You’ve got vision

but you’re missing the critical foundation.

What your score means

You're excited about building. You've started dreaming. You've probably saved Pinterest boards, visited display homes, talked to friends who've built. You've got ideas about what you want.

But you're not ready yet. Not even close.

That's not a criticism. It's a reality check that could save you tens of thousands of dollars and months of your life.

Your score shows significant gaps in block knowledge, budget reality, process understanding, or design clarity. These aren't small details you can figure out as you go. They're foundational pieces that everything else is built on.

Moving forward now, without addressing these gaps, is expensive. Really expensive.

Not just in money, though that's part of it. In time. In stress. In regret. In compromises you'll be living with for decades.

This is the score range where we see people make the mistakes they wish they could undo. Where they commit to designs that don't work. Where they blow budgets by six figures. Where they choose paths that aren't right for their situation and realise it too late.

The good news is you're getting this reality check now, before you've made those mistakes. Before you've spent money you can't get back. Before you've committed to a direction that's wrong for you.

  • You might not fully understand what you're working with yet. And without that clarity, every other decision becomes harder.

    Here's what often gets missed.

    You might know your block size. But the buildable area after setbacks tells a different story. A 700 sqm block might only give you 400 sqm of actual building footprint. Understanding this early helps align your vision with what's actually achievable.

    You might know you have some slope. But slope impacts foundation costs in ways most people don't expect. Gentle slope can add $20K to $40K. Moderate slope adds $50K to $80K. Steep slope can add $100K plus. These costs usually aren't included in your building quote until after you've committed to the design.

    You might know which way your block faces. But orientation affects how rooms feel throughout the day. Living areas facing west get intense afternoon heat. Bedrooms facing east get harsh morning light. The floor plan you're imagining might need adjusting to work comfortably with your orientation.

    You might have heard about easements. But knowing exactly where they are matters more than you'd think. An easement is a zone where you cannot build. If there's one cutting across your block, it genuinely changes what's possible.

    Council overlays can surprise people. You might buy a block thinking it's straightforward, then discover it's in a heritage conservation area with material restrictions. Or a bushfire-prone zone with specific compliance requirements. Or a flood risk area needing raised floor levels. These aren't small adjustments - they shape your design from the ground up.

    Without understanding these elements, you might invest time and money in a design before knowing what's actually possible. Then discover constraints that require significant changes or even starting over.

* _Instruction_: Please extend the passage on preparing to build a home, picking up after its last sentence.

* _Information_:
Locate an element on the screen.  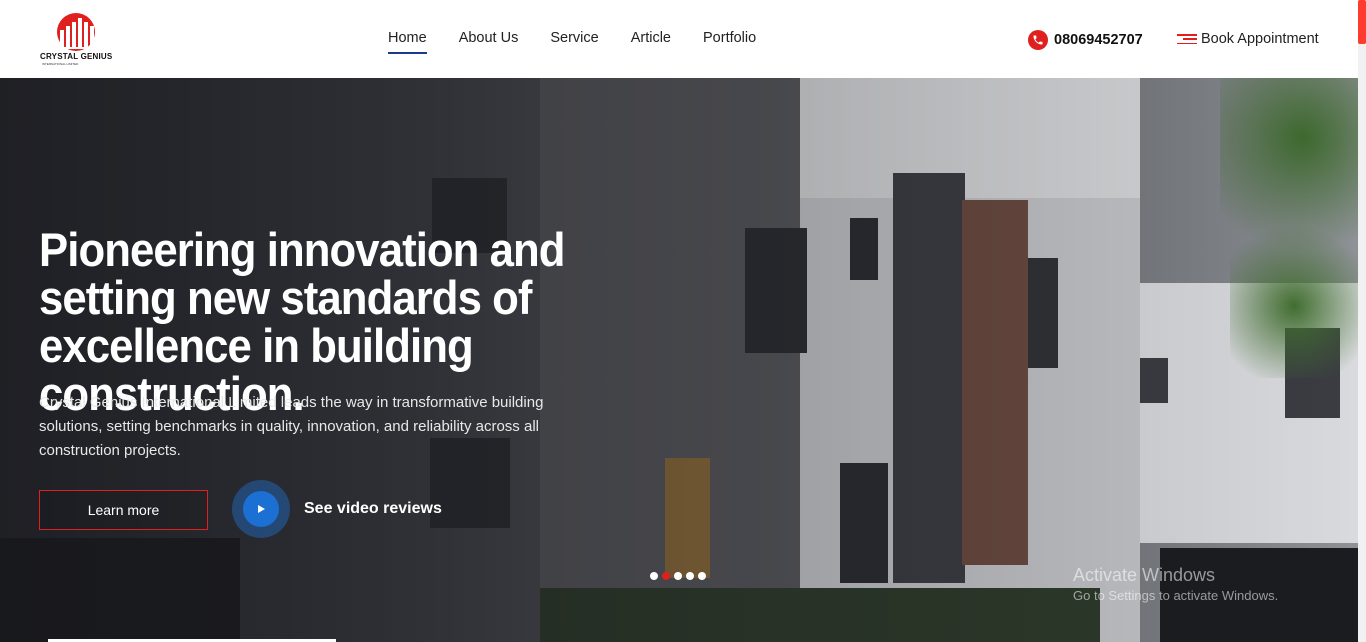
phone-link: 08069452707 is located at coordinates (1086, 40).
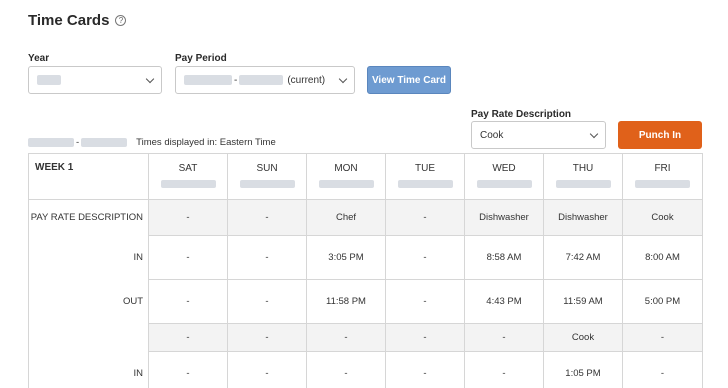  What do you see at coordinates (88, 176) in the screenshot?
I see `week-label: WEEK 1` at bounding box center [88, 176].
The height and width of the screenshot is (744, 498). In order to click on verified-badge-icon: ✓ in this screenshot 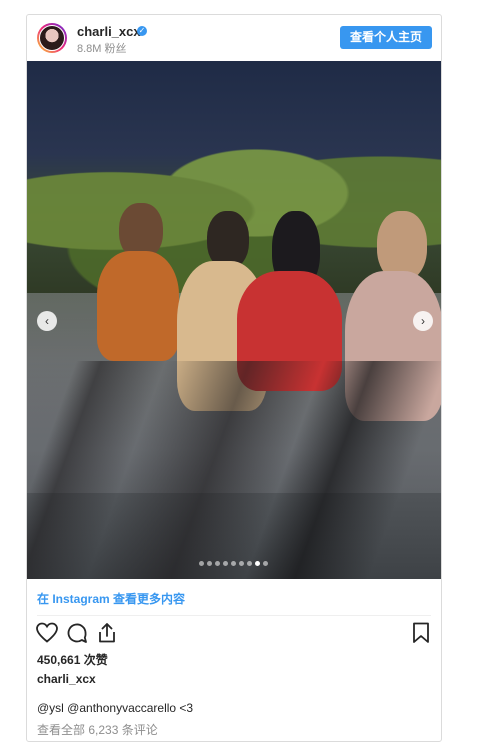, I will do `click(142, 31)`.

* _Result of the task_:
    We worked with a family who fell in love with a single-storey sprawling farmhouse design. They'd been planning it for months. When we properly assessed their block, we found narrow frontage with side setbacks that meant they could only build 10 metres wide. Their dream design needed 18 metres. We had to reimagine the entire approach. It took six more months, but we got them something that worked beautifully for their block.

  • You have a number in your head. But that number might not reflect what things actually cost. And the gap between expectations and reality is where stress happens.

    Here's what's worth knowing.

    Construction costs aren't one simple figure you can Google. They vary significantly by location, quality, complexity, and timing. The "$2,500 per sqm" you might have read somewhere could be for a basic project home in a different area with none of the features you're imagining.

    Custom builds in the Camden Macarthur area typically run $2,800 to $3,500 per sqm for good quality work. High-end can be $4,000 plus. If you're budgeting based on $2,500, there's already a gap before you've even started.

    Then there's everything beyond the building cost itself. Site works. Driveways. Landscaping. Fencing. Retaining walls if you have slope. These easily add $60K to $120K depending on your site. They're essential, and they're not in your builder's quote.

    Design fees sit outside the build budget. Custom design packages start at $5,950 and go up to $17,500 if you want full interior design integration. Add construction documentation, engineering if your site needs it, council fees, certifier fees - these add up to $15K to $30K.

    Connection fees for water, sewer, and power are another $10K to $20K. Temporary power and facilities during the build are $5K to $8K. Soil tests, surveys, site inspections - a few thousand more.

    When you add it all up, you need to budget 25% to 30% on top of your building quote for everything else. If you're thinking your build is $500K, the realistic total project budget is $625K to $650K.

    Many people focus on the building cost and don't realise everything else adds up so significantly. It's not intentional - it's just that no one's explained the full picture yet.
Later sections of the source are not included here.